2014’ün bu ilk gününde yıllar öncesine uzanmak istedim. Allah rahmet eylesin, geçmişte Türkiye’de bir “Karaoğlan” vardı. Haşhaş meselesinde ülke menfaatlerinden yana tavır alıp ABD’ye kafa tutmuştu.
O yüzden destanlaşmıştı!
Çocukluğumda, sırf bu yüzden “Ecevit’e canım feda” diyen çok insanla karşılaştım.

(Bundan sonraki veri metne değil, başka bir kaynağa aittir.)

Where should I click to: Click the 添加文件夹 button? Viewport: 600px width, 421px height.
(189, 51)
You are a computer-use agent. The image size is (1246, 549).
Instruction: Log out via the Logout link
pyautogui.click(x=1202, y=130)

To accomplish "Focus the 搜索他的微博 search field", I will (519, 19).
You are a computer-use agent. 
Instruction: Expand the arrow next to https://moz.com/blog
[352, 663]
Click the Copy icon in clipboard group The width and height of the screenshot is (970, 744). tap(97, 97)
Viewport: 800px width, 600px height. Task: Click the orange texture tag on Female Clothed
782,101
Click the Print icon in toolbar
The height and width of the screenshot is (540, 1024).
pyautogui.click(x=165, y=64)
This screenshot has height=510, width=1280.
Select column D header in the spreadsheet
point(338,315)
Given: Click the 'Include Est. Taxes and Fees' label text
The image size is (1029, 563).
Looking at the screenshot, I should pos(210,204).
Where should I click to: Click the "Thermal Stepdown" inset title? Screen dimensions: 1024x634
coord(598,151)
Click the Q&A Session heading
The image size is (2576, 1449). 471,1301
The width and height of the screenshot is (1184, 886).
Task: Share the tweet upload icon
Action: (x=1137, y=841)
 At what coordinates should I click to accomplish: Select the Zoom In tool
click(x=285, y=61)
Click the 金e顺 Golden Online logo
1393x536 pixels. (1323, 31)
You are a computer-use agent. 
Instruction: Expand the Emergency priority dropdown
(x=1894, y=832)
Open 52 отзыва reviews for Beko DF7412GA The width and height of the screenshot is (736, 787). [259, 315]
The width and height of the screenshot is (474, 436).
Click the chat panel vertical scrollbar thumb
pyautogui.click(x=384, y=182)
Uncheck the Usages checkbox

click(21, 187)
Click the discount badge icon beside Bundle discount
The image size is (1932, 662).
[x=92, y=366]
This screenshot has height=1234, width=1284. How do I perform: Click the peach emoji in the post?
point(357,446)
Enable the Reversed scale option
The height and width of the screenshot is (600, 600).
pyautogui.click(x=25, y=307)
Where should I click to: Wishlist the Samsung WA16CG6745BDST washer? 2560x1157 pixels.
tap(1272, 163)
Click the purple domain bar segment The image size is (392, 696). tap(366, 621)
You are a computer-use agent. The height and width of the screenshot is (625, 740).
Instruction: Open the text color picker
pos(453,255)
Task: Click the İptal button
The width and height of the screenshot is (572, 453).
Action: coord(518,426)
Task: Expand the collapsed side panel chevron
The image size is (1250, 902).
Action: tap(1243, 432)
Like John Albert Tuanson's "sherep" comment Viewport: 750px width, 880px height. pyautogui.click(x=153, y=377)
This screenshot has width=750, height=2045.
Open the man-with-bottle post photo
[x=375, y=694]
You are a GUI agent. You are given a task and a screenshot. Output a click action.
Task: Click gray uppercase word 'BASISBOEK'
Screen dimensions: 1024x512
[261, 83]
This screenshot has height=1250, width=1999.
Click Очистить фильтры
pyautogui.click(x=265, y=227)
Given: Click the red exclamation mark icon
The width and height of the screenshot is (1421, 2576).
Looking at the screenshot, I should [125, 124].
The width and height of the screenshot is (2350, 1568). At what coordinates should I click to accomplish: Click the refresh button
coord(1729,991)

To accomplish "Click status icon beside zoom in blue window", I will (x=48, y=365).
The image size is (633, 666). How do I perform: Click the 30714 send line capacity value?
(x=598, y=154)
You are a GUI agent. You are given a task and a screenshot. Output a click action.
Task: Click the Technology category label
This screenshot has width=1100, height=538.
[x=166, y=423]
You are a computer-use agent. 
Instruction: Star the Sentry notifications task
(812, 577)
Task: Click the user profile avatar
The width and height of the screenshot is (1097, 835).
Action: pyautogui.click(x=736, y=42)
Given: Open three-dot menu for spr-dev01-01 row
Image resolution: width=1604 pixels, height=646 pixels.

Bugün ise gündemde onlarca “haşhaş meselesi” var. Bir başka ifadeyle Türkiye, yine kendi menfaatlerini savunuyor, tabiri caizse bir defa daha ABD’ye kafa tutuyor.
İsterseniz tek tek sayalım...
1) İran’la Yakın İlişkiler: ABD’nin, İran’ı bitirmek istediği dönemde biz tam destek verdik. İran’a uygulanacak yaptırımlar BM’de oylanırken, “hayır” diyen tek NATO üyesi ülke biziz. Üstelik o dönemde BM Güvenlik Konseyi’nin geçici üyesiydik.
2010-2013 yılları arasında İran’la tam 8 milyar dolarlık altın ticareti yaptık. Bu, orta ölçekli bir AB ülkesinin bütçesi kadar!
Yetmedi, bitmedi; ABD’nin İran’ı bitirmek istediği bir dönemde askeri işbirliği içine girdik. Kandil’i birlikte bombaladık. Amerika’yı çıldırttık.
İyi de yaptık, biz kazandık!
2) Irak Petrollerinin Parası: Irak Hükümeti ve Kuzey Irak’taki Bölgesel Yönetim’le enerji işbirliğine gittik. Tarafları, elde edilecek dolarların bir Türk bankasında toplanması konusunda ikna ettik. ABD, “olmaz” diye ayağa kalktı. Sonra, Halkbank itibarsızlaştırıldı. Devreye Amerikan bankaları sokuldu.
3) Mısır Politikası: İzlediğimiz Mısır politikasıyla ABD dahil, pek çok Batı ülkesinin huzurunu kaçırdık.
4) Verilmeyen Firkateynler: ABD, bize iki adet firkateyn hibe edecekti. Anlaşma yapıldı, protokoller imzalandı. Sonra kadük oldu. 2013 Yılı’nda verilmesi gereken firkateynler bir türlü gelmedi.
Biz de “vermezseniz vermeyin” dedik. Kendi gemilerimizi üretip suya indirdik. Milli uçak gemimizi yapmak için de gereken adımları attık.
5) Filistin Politikası: Filistin’de mazlumdan yana tavır koyduk. Hamas’la ilişki kurarak ABD ve İsrail’i çileden çıkarttık.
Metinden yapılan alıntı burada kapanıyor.